■ SHORT PROBLEM
Update the entries starting with the line that contains "Given: Open Data drift in the sidebar" and going on through the end of the entries, replacing "sidebar" with "side panel" and leaving everything else unchanged. Give only those lines, and leave the pictures out of your answer.

■ DATA FOR THE TASK

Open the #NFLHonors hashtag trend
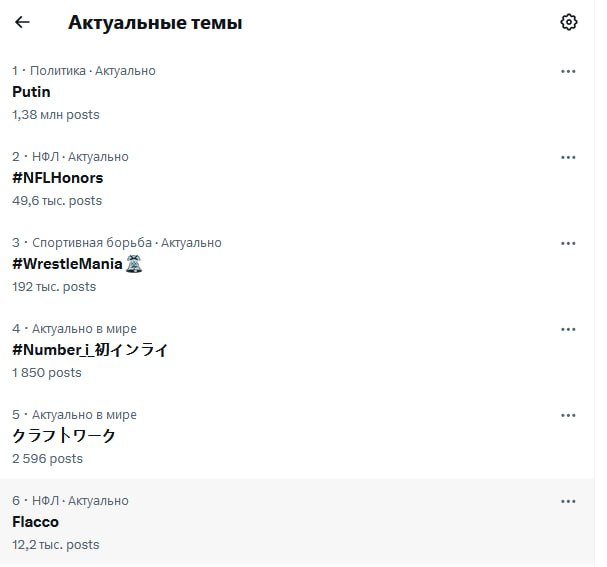607x567 pixels. (x=57, y=178)

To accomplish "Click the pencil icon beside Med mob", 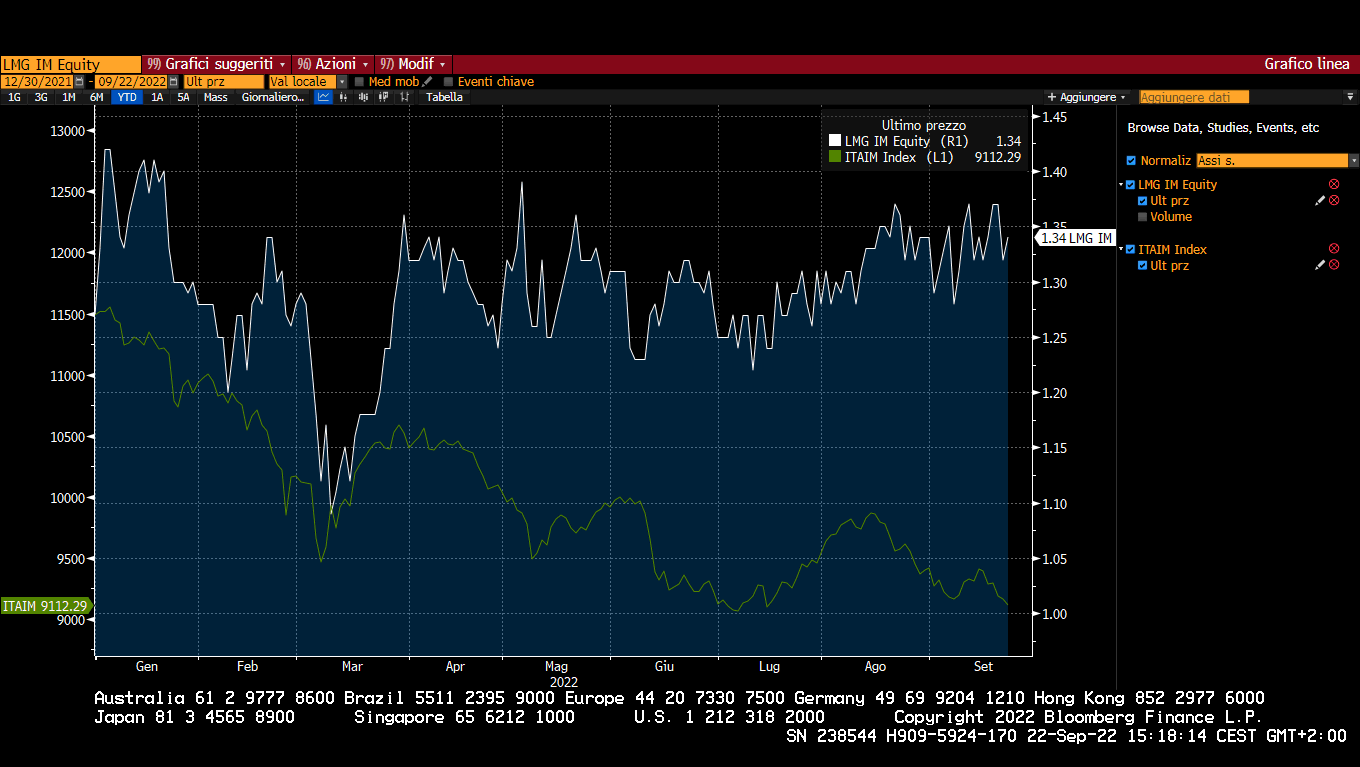I will coord(428,82).
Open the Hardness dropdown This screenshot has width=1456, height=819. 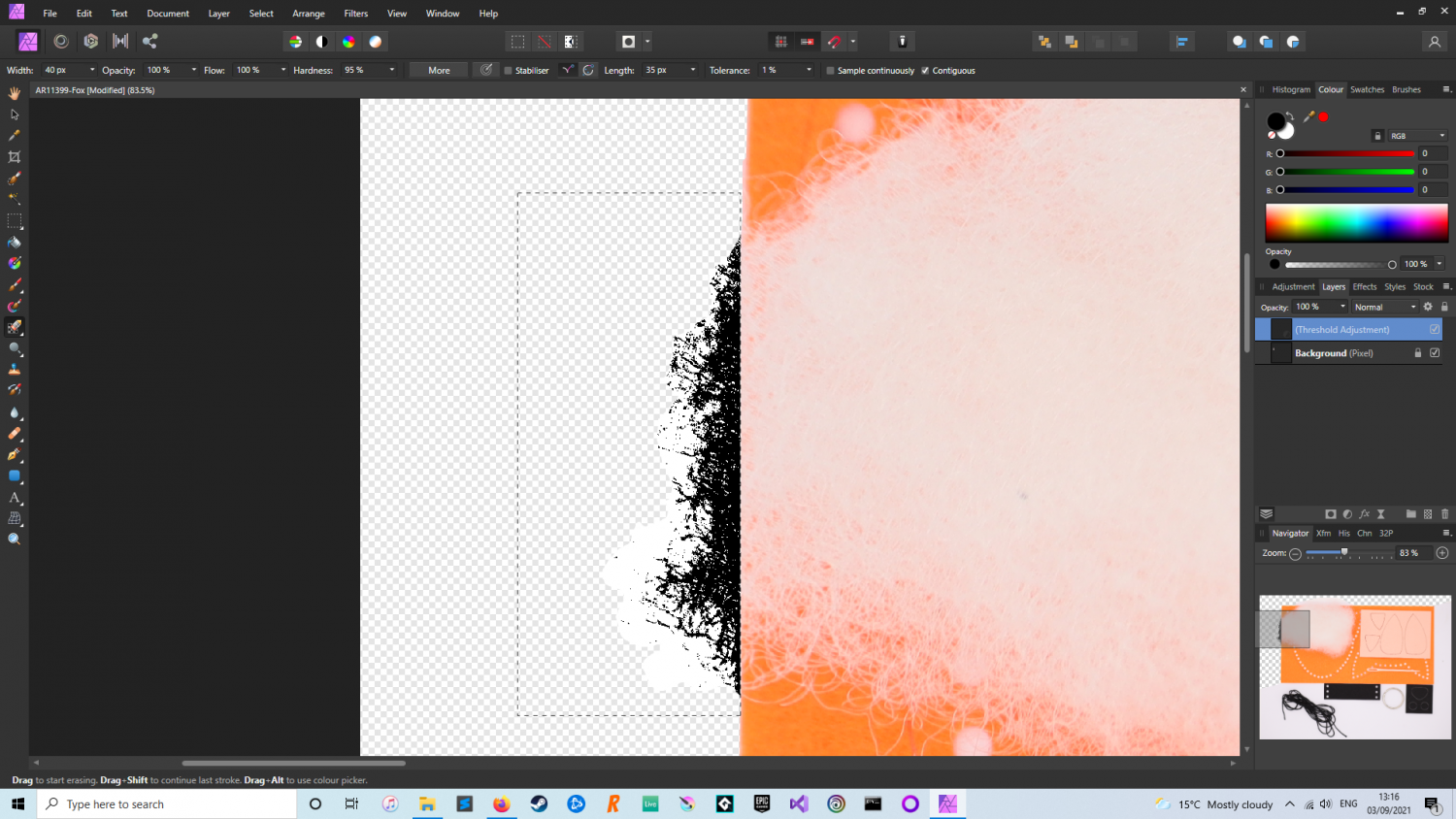(392, 70)
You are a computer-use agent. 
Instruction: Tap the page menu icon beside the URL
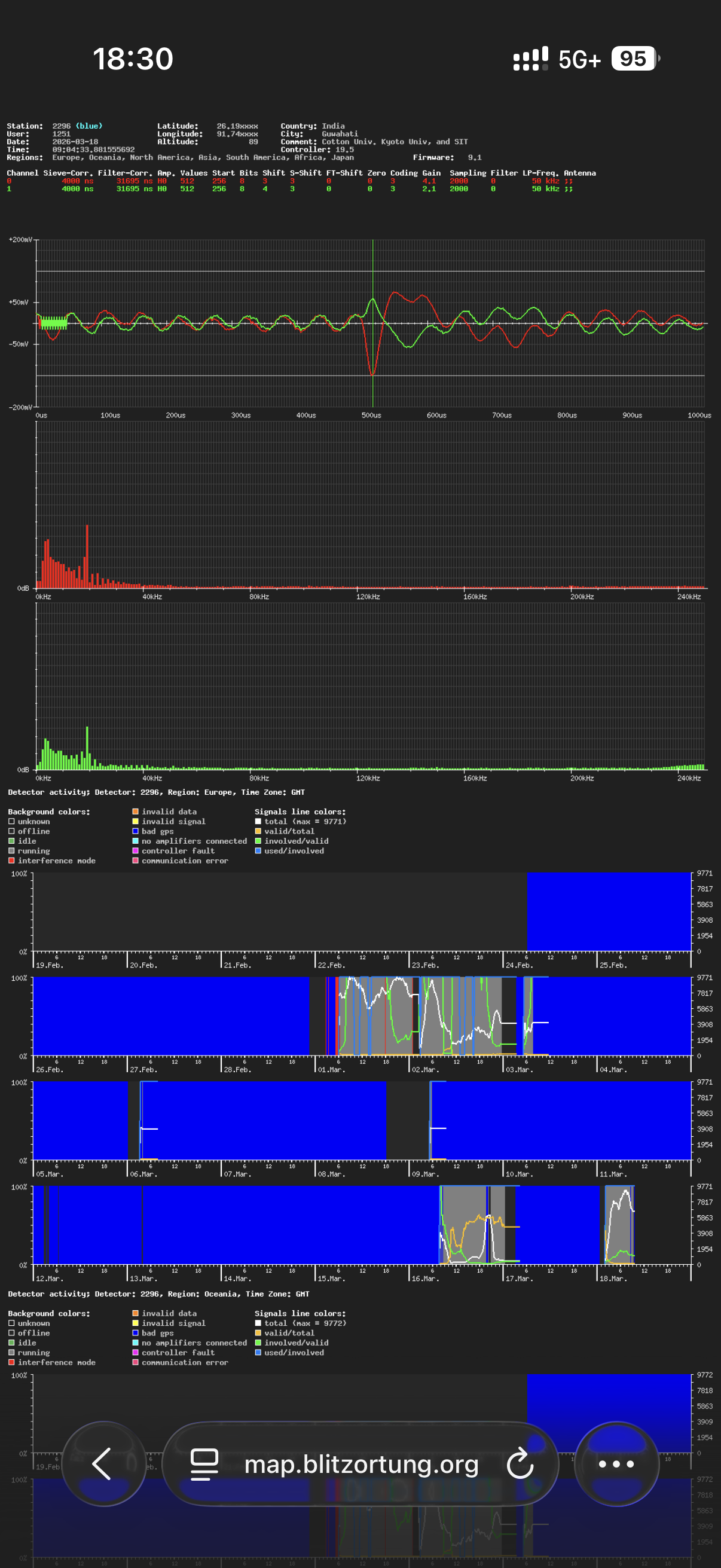(x=204, y=1464)
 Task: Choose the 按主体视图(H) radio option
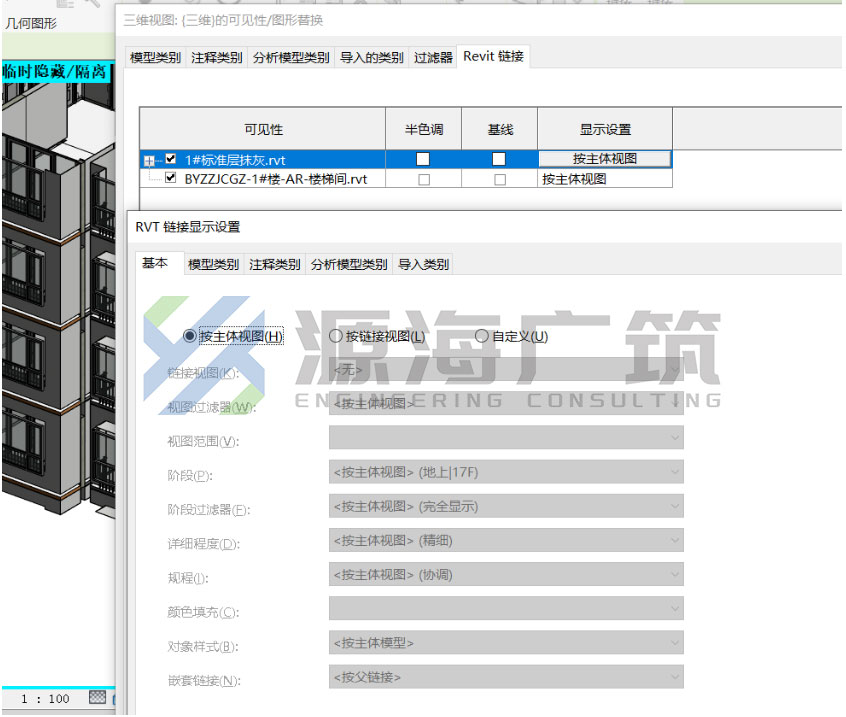point(189,336)
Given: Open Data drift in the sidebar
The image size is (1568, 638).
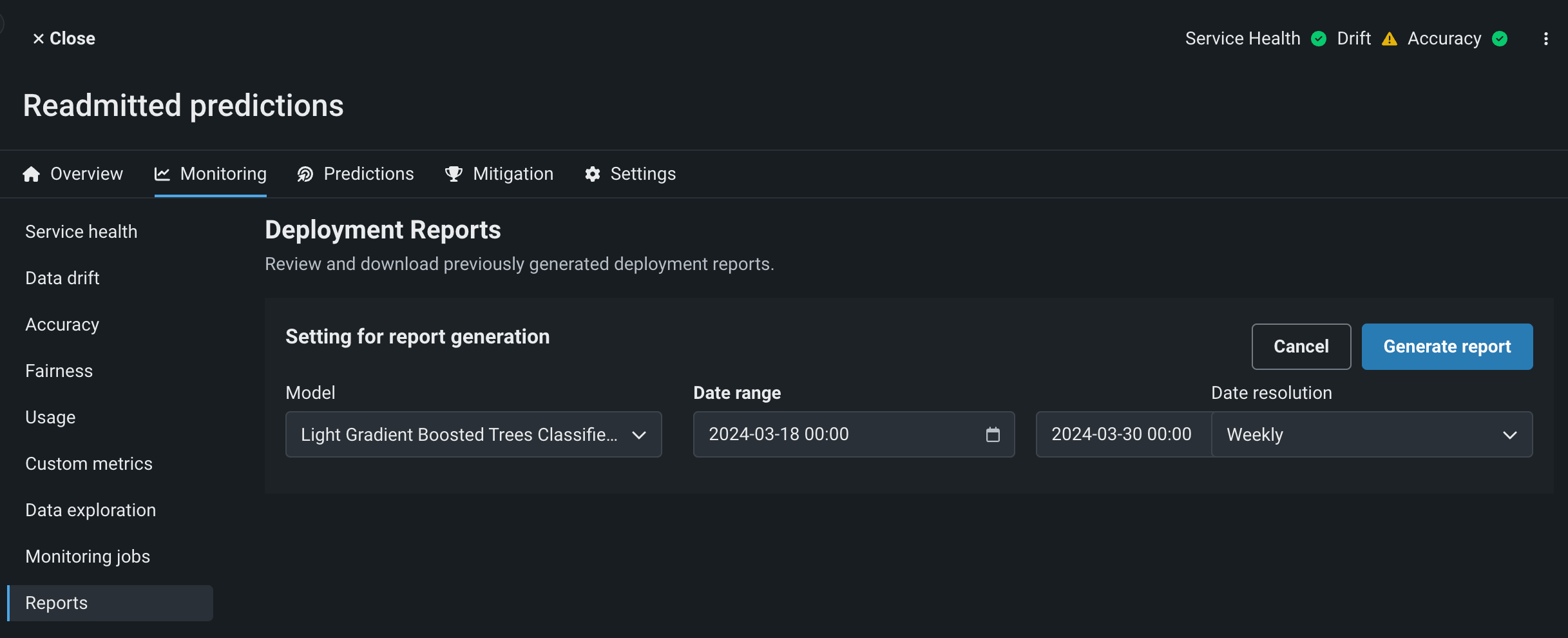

■ WORKED SOLUTION
Given: Open Data drift in the side panel
The image size is (1568, 638).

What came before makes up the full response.